#### [Goal of the exercise]
Throughout the records below, find the lines with the string "screenshot" and give how many there are, nothing else.

#### [Supplied data]
········

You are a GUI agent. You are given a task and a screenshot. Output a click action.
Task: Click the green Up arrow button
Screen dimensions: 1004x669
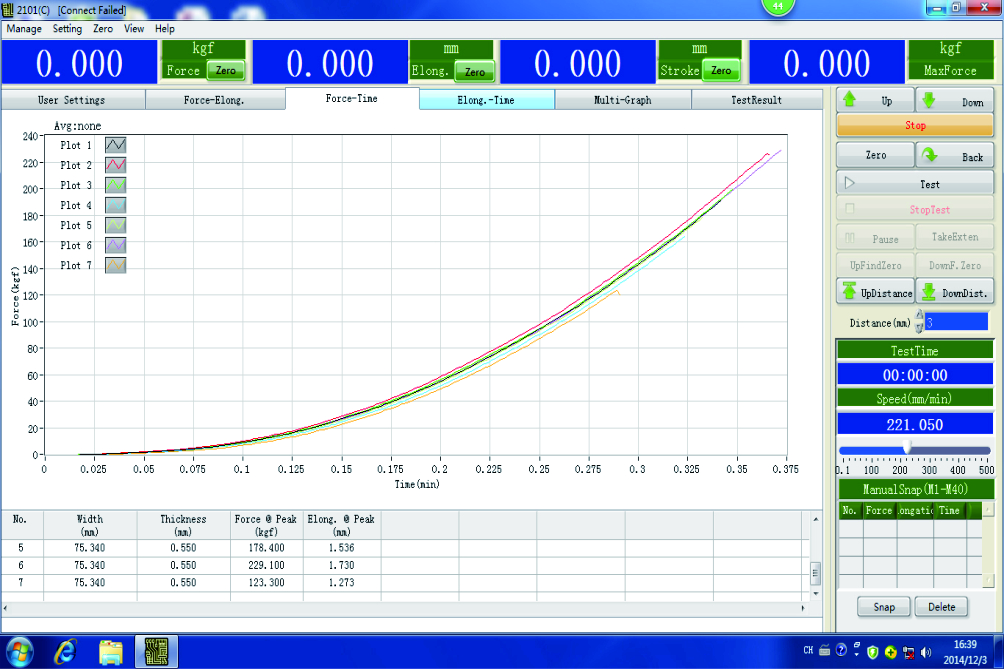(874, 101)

········

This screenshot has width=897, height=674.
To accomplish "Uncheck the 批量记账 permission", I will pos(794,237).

········

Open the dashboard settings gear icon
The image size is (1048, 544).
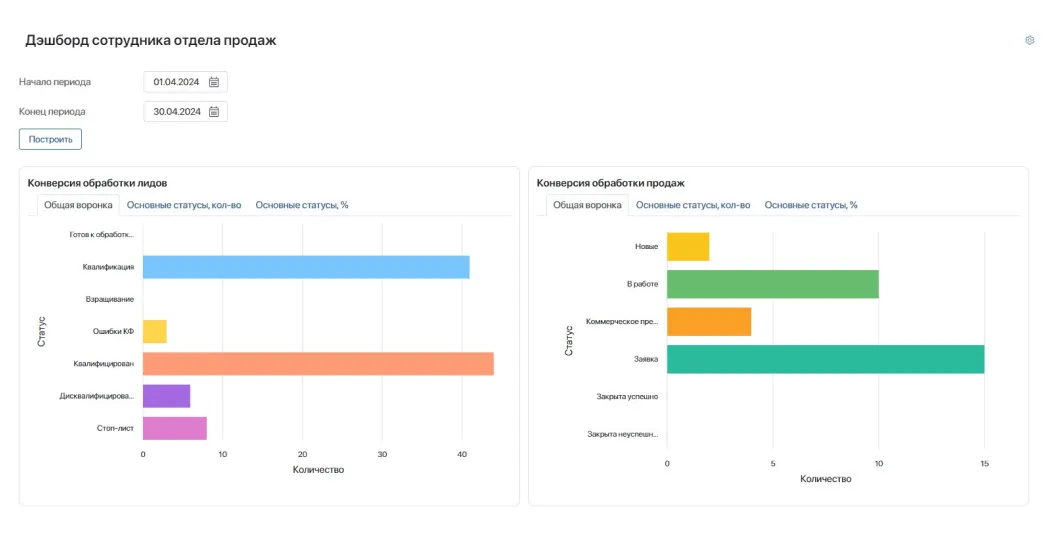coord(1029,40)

········

#### [Exercise solution]
2